(Stored records)
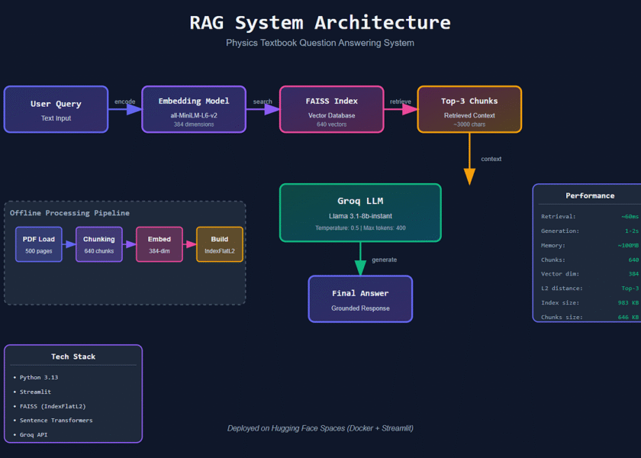Image resolution: width=641 pixels, height=458 pixels.
Task: Select the Embedding Model all-MiniLM-L6-v2 node
Action: 193,109
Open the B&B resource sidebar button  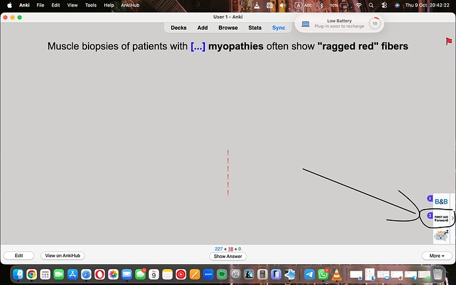pyautogui.click(x=441, y=201)
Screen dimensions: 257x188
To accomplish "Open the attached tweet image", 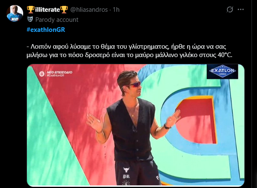I will (x=136, y=125).
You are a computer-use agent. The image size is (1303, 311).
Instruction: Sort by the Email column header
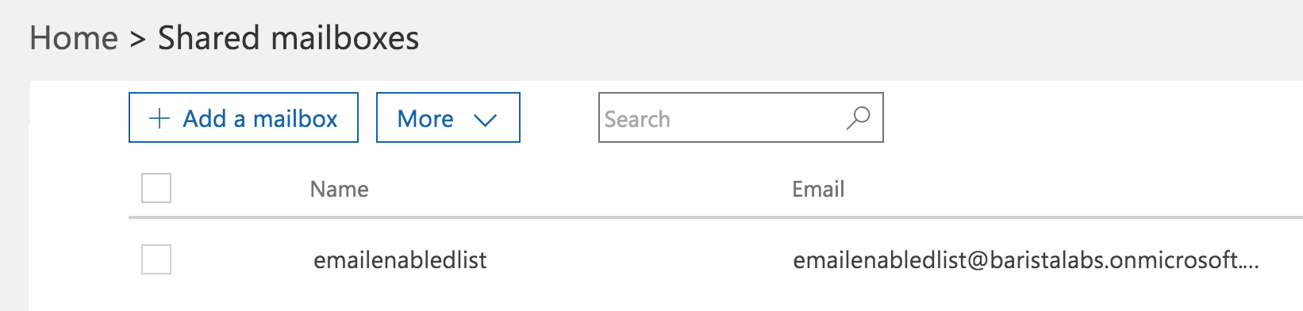818,189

* [TASK TO CARRY OUT]:
Set down exactly and only the lines from the line that contains "You are a computer-use" through the last line of the entries above, with both of those lines included and the pictures left out.

* [RESPONSE AREA]:
You are a computer-use agent. The image size is (1303, 311).
Instruction: Sort by the Email column header
818,189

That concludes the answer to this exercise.